1. Growth of Luxury in Non metros

While Mumbai & Delhi lead in the numbers of Ultra High Net worth Individuals, Tier I & Tier II towns also account for 45% of the total luxury market in India. There are specific super rich segments such as Diamond merchants of Surat, Machine tool exporters in Punjab, Brass exporters of Moradabad, Marble merchants of Rajasthan, Flower exporters of Tamil Nadu, Hosiery manufacturers & exporters in Ludhiana, Coffee planters in Coorg, Spice traders in Cochin which are in not in traditional metro markets but are key growth drivers of the luxury market in India. While Indian luxury brands are known to have sub products that are largely local, there are a few instances where international luxury brands have tried to ‘Indianise’ their offerings, most commonly seen in the food & beverages industry.

2. Growth of Affordable luxury segment in India

With the increase in middle class wealth in India along with increased internet penetration there is a new segment of first time buyers who buy luxury products & thrive on good deals. Luxury car makers ( mainly BMW, Mercedes & Audi) have successfully exploited this opportunity with full fledged line up of Entry level models backed with attractive finance schemes which have made owning a luxury car in India even more easier. The average age of ownership of these cars is less than 40 years in India . This segment has sophisticated tastes and are fast taking up entry level luxury segment cars to flaunt their success. Similarly the concept of luxury homes in India is also becoming aligned towards affordable segment . The focus of premium developers currently more on affordable luxury & Branded homes than the traditional super luxury homes . They are specifically priced to appeal to larger cross section of the population while retaining its premium appeal. Also with the growing internet access & increased awareness of luxury products via social media, the luxury goods service providers are now focusing on combination of offline, digital & social media to influence customers.

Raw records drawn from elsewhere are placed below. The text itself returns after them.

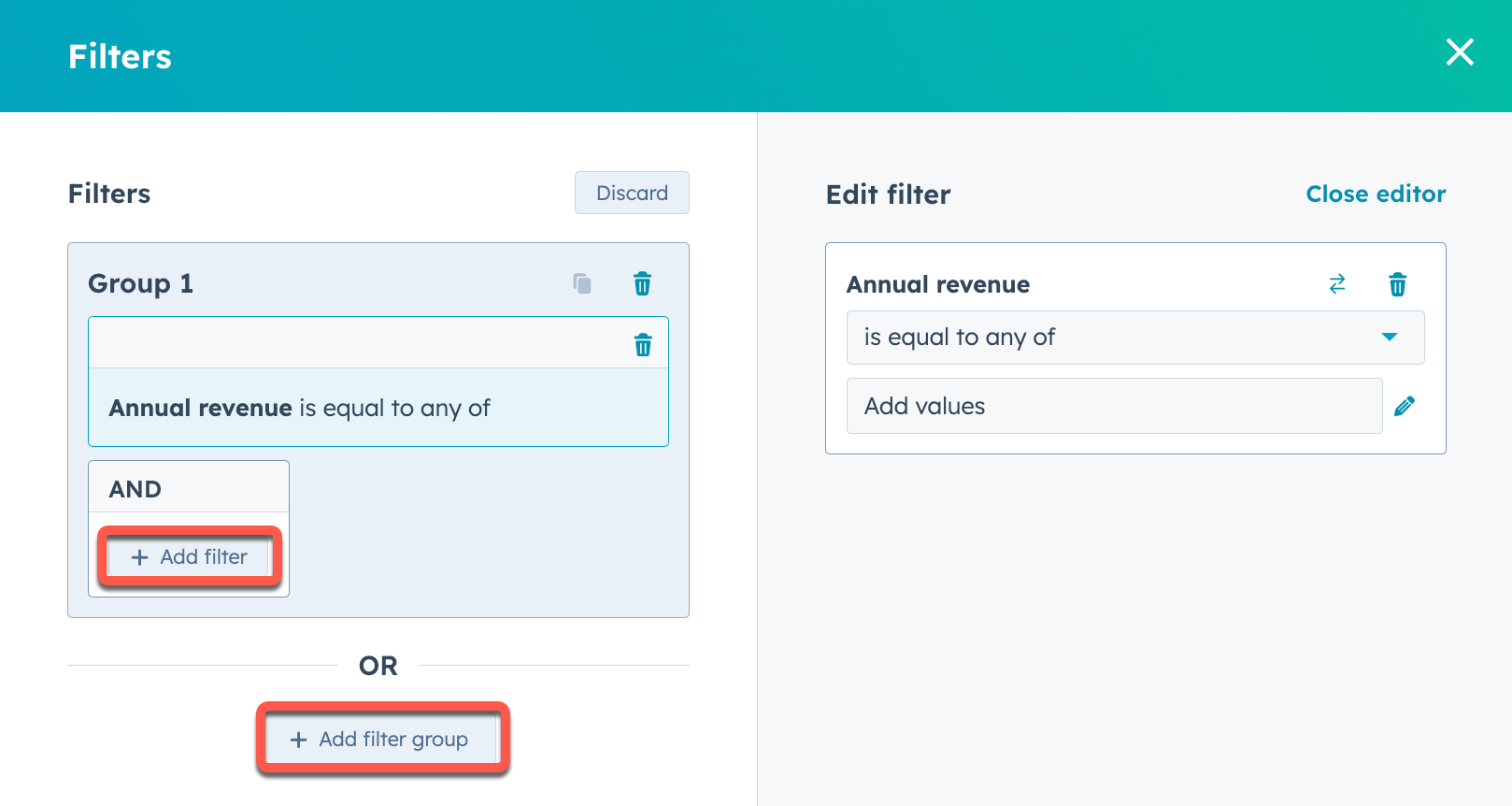The height and width of the screenshot is (806, 1512).
Task: Click the Add filter group label
Action: 393,740
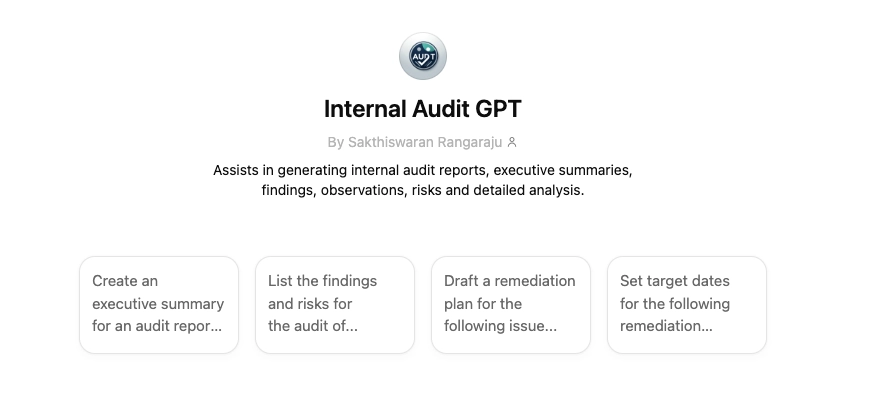Screen dimensions: 879x396
Task: Pick the remediation plan starter card
Action: pos(511,305)
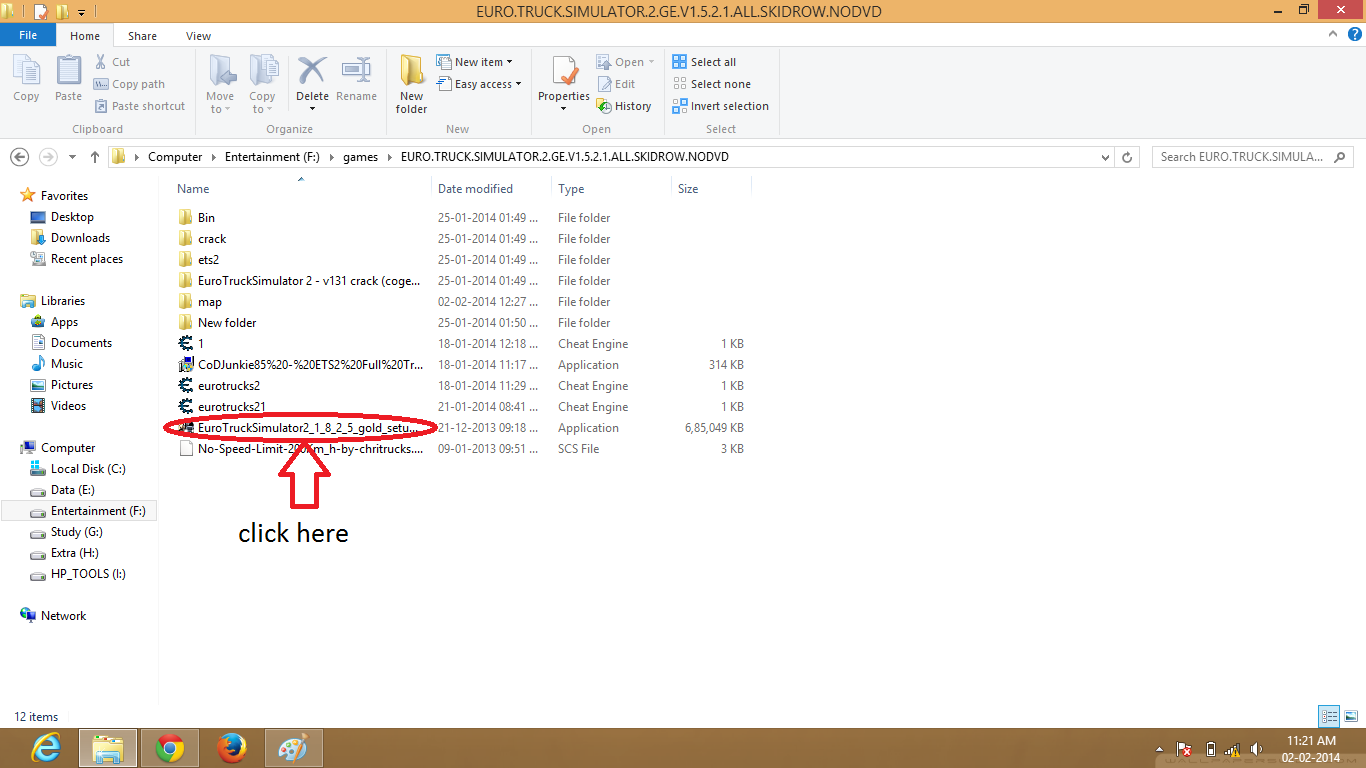Image resolution: width=1366 pixels, height=768 pixels.
Task: Open History from the Open group
Action: click(625, 105)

3. Innovation in premium Electronics gadgets & appliances

There is an increasing trend in the usage of wearable tech gadgets for leisure and health. Most popular being Smart Watches, Fitness Bands & Head Sets among High net worth individuals There is also an increased demand for high end panel TVs ( Super UHD with HDR , OLED TVS) 55 Inches & above . The contribution of this segment is on rise especially in Metros. Similarly demand for high end multi door refrigerators & high capacity Top load washing machines ( 8kg & above) is also increasing especially among HNIs.

4. New age luxury Indian consumer

The definition of luxury Indian consumer is changing and also the new areas of buying & investment. Increasingly younger ultra HNIs, with high disposable incomes are also high spenders in non-traditional avenues . They are also the ones who are largely responsible for bringing in concepts such as ” Value based & experience luxury marketing” into the limelight. The recent e-commerce and technology boom has created many new segments of luxury customers in India who are relatively young and highly aspirational . Apart from the traditional high spending on Jewellery, Apparels and Foreign trips, this heterogeneous segment also prefers investment in domestic VCs over savings, prefers investment in commodities mainly gold , Renewable energy ( Mainly wind power & Solar energy) , believe in Rent a luxury concept and has high affinity for latest technology personal gadgets. The luxury consumer base some time back was made up of two distinct segments – there was old generation which went in for classy elegance and there were high end taders that went for flashy indulgence. Today, there is far more micro segmentation in the profile of the luxury customer. A lot of millennials are now becoming consumers of luxury and their tastes are quite different & unique. Luxury today is shifting rapidly from “having” to “being” – from owning a product to experiencing a luxury, says the BCG report, Shock of the New Chic. According to the report, the Millennial generation – those in their 20s are geared to pleasure rather than possessions. To these young people, owning something usually comes second to sharing new ideas and new experiences. Its also true of the older HNIs, who after surrounding themselves with a plethora of luxe products are now looking for novel experiences.

5. Regulatory Mechanism

Traditionally Infrastructure hassles and lack of clear guidelines have prevented Multinational luxury Retailers to directly invest in Indian markets. The other deterrents for consumers in this segment being High Import duties & counterfeit market which contributes 8-10% of the overall luxury consumer market.However, with the opening up of FDI in single brand retail & GST roll out will minimize these deterrents to a certain extent.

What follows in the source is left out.